Imagen icónica 1: durante la segunda mitad de The Killing of a Sacred Deer, vemos a dos jóvenes hermanos arrastrarse por su hogar con la ayuda de sus codos. Les obliga una maldición que les impide usar las piernas. Quizás esta sea una de las imágenes que retengas tras el visionado de la última obra de Lanthimos, aunque sin duda, no es la única posible. Killing, la ganadora del mejor guión original en Cannes, es una historia salvaje sobre las consecuencias sobrenaturales de una negligencia médica, en la que encontramos a su director preocupado por epatarnos con una infinita capacidad re inventiva. Aun exhibiendo una fuerte coherencia en sus elecciones formales -un lento zoom que se acerca o se aleja cual microscopio viviseccionador y una cámara cenital en las esquinas similar a las cámaras de vigilancia- nos vemos expuestos a un continuo asalto a nuestro sistema nervioso. La crítica social de Dogtooth, desarrollada magistralmente en un mundo tan controlado; se repite esta vez en un ataque familiar a lo Haneke (con trazos más reconocibles en el thriller), que hace temblar la seguridad de una célula familiar de clase alta.
El causante es Martin -Barry Keoghan en estado de gracia-, una especie de Dios adolescente capaz de enviar plagas a la familia Murphy con tal de consumar su venganza. Él, un aparente ciudadano de clase media, destaca como un personaje al que rodea un aura de misterio. Es el portador del toque surrealista Lanthimiano, que consigue fascinar y desequilibrar a la familia encabezada por Steven -Colin Farrell- y Anna -una comprensiva Nicole Kidman, que hace rimar este personaje con su Alice Harford de Eyes Wide Shut-. Ambos dirigen un hogar distante, en el que sus miembros disfrazan las emociones con ayuda de la rutina, y cuya brecha existente se pone de manifiesto al recibir entre ellos al adulador y perverso Martin. La baza constructiva de Killing radica en el contraste entre los desgraciados acontecimientos y la frialdad de la puesta en escena. En medio de una situación que ensordecería a gritos, despuntaría nervios y haría que cayesen las melenas, Lanthimos mantiene a sus personajes congelados (excepto en un par de momentos que han de salvar la verosimilitud). Esta aparente quietud activa la inteligencia del espectador, exponiéndolo emocionalmente ante una situación que ha de encajar como pueda.

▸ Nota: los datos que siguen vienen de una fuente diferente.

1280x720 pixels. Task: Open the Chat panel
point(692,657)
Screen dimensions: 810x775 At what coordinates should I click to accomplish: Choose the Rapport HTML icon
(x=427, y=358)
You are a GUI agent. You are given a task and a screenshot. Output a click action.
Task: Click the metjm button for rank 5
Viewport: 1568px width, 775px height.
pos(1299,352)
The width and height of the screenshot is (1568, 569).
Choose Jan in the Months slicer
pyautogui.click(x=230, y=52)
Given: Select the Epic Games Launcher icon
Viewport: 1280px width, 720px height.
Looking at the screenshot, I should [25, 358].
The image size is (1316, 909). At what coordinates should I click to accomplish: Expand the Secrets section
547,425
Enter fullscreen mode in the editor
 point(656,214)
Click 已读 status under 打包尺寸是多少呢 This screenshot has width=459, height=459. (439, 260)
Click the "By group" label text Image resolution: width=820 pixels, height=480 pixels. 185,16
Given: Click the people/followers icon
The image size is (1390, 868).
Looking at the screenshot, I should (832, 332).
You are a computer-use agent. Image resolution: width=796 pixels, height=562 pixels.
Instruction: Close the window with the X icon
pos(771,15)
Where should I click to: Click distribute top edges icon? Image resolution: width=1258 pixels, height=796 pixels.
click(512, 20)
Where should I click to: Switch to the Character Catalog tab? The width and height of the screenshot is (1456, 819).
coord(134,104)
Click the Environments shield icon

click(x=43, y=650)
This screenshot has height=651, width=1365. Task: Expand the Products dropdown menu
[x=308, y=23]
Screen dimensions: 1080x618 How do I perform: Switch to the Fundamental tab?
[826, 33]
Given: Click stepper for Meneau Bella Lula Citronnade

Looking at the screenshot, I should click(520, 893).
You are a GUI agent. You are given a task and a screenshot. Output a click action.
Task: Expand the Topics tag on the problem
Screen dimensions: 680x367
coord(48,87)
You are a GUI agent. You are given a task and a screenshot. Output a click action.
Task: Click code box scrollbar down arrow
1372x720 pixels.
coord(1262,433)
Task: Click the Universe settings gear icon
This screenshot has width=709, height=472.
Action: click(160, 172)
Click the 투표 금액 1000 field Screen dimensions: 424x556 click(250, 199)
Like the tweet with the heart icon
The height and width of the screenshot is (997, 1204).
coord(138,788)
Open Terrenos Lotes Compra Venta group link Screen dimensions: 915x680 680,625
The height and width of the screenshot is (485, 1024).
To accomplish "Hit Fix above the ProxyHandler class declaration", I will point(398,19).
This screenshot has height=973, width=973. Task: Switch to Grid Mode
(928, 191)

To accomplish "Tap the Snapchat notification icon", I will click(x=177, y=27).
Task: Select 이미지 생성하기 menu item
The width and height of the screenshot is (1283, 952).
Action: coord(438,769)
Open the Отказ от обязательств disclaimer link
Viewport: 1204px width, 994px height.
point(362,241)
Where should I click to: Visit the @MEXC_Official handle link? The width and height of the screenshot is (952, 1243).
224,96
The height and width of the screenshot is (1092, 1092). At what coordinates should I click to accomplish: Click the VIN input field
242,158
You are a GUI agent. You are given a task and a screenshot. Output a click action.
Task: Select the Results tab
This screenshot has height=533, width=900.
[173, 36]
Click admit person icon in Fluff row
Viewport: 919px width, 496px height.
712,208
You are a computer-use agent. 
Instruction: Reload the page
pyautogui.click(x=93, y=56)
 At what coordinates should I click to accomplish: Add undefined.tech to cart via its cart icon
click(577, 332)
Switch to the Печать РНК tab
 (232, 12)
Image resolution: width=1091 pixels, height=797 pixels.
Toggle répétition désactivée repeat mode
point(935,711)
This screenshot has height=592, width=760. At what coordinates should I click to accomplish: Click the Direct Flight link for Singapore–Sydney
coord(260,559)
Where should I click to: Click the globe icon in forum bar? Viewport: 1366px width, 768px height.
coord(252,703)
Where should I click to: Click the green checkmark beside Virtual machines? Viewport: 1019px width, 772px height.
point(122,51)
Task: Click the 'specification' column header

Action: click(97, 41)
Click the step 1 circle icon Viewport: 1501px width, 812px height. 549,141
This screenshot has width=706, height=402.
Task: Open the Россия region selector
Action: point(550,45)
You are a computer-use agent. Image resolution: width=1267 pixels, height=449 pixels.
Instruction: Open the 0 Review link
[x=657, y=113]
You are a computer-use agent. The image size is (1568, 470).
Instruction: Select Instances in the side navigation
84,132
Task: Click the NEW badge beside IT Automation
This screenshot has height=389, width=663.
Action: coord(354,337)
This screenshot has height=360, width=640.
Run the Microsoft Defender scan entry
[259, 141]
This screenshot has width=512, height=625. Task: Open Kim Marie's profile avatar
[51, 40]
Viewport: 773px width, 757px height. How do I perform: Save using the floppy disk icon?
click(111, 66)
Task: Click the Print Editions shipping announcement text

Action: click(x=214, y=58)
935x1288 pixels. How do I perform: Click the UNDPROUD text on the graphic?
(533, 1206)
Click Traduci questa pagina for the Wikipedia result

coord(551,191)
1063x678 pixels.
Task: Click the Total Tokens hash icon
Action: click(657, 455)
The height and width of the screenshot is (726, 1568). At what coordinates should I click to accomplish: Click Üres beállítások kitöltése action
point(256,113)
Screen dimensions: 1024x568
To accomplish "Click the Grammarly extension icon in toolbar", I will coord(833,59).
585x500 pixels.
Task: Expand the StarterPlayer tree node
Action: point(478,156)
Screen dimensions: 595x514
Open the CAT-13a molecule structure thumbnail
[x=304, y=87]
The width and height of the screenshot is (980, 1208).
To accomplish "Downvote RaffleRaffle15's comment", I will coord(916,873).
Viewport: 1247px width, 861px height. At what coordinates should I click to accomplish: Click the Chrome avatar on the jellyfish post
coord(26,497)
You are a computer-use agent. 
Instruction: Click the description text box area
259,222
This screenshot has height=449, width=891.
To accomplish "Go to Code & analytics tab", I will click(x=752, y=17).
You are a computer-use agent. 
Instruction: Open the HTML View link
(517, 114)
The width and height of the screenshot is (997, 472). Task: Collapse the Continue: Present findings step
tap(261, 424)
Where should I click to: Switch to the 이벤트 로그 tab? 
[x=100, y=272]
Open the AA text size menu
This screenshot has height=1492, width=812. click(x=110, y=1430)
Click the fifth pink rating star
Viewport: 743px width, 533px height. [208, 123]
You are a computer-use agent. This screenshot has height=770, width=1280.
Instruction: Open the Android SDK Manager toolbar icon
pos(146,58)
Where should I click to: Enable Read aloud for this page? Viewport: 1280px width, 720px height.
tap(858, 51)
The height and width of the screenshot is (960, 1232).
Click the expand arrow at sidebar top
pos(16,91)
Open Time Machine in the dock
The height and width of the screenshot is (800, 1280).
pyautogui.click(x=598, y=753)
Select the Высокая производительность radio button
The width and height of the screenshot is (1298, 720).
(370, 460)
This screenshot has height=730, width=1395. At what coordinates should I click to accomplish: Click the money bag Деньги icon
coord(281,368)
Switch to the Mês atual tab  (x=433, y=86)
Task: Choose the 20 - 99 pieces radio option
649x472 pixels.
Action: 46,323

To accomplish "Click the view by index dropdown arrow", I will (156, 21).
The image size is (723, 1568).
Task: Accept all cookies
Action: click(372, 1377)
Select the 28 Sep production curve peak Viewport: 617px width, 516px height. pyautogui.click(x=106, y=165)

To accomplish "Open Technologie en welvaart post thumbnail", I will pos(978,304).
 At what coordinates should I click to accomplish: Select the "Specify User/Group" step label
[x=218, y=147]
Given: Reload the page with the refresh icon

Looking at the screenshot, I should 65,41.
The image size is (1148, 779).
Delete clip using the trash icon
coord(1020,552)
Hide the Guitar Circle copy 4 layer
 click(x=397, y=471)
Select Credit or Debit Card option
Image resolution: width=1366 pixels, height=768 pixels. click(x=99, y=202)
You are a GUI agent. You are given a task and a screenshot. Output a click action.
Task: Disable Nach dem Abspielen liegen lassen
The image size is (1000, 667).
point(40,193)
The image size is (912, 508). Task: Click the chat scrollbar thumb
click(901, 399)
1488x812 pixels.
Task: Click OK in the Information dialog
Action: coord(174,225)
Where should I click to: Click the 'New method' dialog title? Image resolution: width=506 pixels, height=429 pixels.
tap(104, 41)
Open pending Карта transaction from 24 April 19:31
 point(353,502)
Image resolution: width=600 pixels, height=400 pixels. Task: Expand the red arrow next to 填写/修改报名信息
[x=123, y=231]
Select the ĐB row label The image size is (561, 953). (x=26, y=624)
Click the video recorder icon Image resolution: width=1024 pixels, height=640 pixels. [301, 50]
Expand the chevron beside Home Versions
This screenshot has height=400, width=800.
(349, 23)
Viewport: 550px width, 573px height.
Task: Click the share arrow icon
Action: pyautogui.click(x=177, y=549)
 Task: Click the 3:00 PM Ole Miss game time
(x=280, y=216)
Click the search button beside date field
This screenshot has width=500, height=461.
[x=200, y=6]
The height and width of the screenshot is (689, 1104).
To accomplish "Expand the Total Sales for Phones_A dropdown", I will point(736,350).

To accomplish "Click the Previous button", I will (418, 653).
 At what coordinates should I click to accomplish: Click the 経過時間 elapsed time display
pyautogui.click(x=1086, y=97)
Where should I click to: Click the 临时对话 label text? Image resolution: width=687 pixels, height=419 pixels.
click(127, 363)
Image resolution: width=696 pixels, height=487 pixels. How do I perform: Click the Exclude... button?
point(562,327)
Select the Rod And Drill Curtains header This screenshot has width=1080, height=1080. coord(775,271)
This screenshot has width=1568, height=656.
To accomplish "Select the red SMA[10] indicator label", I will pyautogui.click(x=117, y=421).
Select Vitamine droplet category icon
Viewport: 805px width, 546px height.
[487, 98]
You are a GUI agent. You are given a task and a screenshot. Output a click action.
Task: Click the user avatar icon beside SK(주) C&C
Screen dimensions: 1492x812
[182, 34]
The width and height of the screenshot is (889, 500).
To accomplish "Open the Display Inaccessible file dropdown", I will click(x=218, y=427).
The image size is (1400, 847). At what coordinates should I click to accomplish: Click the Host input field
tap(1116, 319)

Imagen icónica 2: Un plano inaugural de una operación a corazón abierto sirve como manifiesto a este espectáculo del desconcierto. Le sigue un frío travelling y otras secuencias que nos distancian preparando el noqueo de la siguiente imagen icónica. El contraste se refleja en la banda sonora con dos partituras que abren y cierran la película, dejando el resto del metraje con un sonido diegético al que se contrastan, en los momentos dramáticos álgidos, cacofonías orquestal crispantes que superponen Godardianamente su importancia al diálogo y la imagen. Durante la proyección en la sala sonó un teléfono móvil. Bastantes espectadores estábamos tensos y nos giramos asustados. Si hubiese sonado una segunda vez la reacción no habría sido tan instintiva. The Killing of a Sacred Deer asusta, sí, pero esperamos que su seguidora no quiera hacer que nos giremos más de una vez.